A value-added complementarity on the regional scale? Dataxis says many synergies can be found between the two regional leaders, which have been collaborating on productions for years. Both operators offer premium satellite packages to reach households efficiently in a region where infrastructures are lacking. The complementarity between Canal+ and Multichoice is obvious since the five main markets of the South African group, which account for 80 per cent of its subscriber base, do not overlap with Canal+’s markets.

The African English speaking zone, of around 600 million people or half of the region’s population, represents the highest potential of the continent as it counts the most developed economies: Nigeria and South Africa accounting together for close to 50 per cent of the region’s wealth. Second to Nigeria in terms of GDP, South Africa is unquestionably leading television, telecommunications and media markets. In 2022, more than 40 per cent of all pay-TV revenues generated in Sub-Saharan Africa originated from the South African market alone.

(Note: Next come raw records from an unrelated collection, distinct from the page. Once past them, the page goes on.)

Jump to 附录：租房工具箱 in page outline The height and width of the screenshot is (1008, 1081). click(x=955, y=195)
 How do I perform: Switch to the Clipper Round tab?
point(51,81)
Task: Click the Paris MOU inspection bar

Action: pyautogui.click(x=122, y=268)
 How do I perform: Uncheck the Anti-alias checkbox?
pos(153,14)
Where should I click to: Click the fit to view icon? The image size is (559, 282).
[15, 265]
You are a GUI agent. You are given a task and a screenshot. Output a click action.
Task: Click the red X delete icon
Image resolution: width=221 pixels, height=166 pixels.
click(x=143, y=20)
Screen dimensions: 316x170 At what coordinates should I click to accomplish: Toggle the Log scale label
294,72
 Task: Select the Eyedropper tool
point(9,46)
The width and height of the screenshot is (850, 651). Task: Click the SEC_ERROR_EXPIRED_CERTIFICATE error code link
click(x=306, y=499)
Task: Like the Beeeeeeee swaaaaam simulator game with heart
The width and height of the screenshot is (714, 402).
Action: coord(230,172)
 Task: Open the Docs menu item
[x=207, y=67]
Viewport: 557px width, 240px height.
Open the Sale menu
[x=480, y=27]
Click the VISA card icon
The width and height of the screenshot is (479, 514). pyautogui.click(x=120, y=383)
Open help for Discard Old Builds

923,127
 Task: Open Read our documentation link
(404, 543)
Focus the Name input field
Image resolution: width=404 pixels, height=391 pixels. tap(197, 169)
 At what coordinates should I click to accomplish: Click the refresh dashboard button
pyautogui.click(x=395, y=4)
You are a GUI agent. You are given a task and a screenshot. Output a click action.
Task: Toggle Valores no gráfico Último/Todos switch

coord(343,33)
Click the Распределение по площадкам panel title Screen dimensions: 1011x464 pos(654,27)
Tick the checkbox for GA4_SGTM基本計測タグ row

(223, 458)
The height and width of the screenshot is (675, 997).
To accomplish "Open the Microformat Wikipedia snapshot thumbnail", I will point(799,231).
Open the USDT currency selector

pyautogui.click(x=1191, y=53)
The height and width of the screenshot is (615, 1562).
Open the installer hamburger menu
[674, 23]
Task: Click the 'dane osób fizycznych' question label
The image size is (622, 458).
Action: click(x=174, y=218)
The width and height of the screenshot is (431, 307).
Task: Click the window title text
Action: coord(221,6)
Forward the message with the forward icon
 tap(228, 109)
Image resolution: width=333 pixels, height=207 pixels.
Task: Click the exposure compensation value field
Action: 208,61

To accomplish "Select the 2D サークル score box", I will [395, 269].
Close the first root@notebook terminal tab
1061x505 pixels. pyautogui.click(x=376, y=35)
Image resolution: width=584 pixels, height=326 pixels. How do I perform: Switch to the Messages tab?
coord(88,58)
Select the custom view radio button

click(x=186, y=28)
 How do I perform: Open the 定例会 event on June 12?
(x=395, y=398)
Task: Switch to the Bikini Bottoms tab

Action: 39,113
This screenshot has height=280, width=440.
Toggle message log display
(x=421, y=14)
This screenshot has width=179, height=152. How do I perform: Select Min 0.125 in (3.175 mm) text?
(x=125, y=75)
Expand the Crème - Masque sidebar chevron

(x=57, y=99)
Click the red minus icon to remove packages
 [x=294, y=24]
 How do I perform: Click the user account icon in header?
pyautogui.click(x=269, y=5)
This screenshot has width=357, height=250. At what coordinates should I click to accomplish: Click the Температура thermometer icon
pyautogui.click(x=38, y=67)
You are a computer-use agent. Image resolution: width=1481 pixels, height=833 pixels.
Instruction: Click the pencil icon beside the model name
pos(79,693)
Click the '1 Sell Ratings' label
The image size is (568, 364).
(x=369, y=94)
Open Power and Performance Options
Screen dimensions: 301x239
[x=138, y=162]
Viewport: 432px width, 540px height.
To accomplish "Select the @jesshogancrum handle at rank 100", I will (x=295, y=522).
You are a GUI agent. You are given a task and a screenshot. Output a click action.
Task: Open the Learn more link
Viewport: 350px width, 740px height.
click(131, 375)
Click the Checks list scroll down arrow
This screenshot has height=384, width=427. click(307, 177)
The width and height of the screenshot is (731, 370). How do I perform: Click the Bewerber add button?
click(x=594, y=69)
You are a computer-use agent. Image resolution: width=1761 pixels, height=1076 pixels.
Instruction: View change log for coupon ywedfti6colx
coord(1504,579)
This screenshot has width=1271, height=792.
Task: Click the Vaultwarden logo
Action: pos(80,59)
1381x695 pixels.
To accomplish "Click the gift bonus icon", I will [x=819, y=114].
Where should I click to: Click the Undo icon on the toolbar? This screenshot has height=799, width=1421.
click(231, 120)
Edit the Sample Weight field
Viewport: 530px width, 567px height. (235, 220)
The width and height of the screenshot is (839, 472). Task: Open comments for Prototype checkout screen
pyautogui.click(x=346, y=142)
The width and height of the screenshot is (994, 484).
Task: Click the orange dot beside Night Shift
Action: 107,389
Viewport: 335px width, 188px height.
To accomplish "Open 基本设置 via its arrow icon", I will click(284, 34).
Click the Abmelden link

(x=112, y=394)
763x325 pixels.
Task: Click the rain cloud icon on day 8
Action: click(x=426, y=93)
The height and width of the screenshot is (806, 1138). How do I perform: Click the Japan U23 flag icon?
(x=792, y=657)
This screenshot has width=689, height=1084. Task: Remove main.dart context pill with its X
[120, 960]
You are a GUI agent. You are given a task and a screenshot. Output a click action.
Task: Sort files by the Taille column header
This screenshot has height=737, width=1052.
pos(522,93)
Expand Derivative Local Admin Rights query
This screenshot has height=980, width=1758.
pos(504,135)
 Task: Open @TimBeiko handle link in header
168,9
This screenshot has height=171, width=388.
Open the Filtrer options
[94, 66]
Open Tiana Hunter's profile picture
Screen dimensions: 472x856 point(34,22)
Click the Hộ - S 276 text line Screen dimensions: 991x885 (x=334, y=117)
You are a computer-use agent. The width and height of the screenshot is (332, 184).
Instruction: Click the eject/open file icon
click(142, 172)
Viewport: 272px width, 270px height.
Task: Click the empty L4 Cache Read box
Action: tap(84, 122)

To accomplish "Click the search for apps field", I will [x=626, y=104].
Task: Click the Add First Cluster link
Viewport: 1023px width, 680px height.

While streaming and OTT consumption continues to soar in most countries around the world, Dataxis states that Africans still struggle to access these flexible, nonlinear offers. The OTT disruption remains restricted because of connectivity hurdles that still need to be overcome: despite the recent launch of fibre in a range of countries, fixed broadband only reaches a small share of the population and mobile networks remain limited by speed and cost constraints. Multichoice chose nonetheless to address this connected, digital friendly fringe of users with its OTT SVoD service Showmax launched in 2015 across the region.

Canal+’s ultimate intentions remain undetermined, however with this participation, the French company heads towards more control over the African market which will count more than 1.3 billion people by 2027, or one out of six inhabitants globally. This strengthened collaboration would make it all the more difficult for new entrants to penetrate an already concentrated market with success, concludes Dataxis.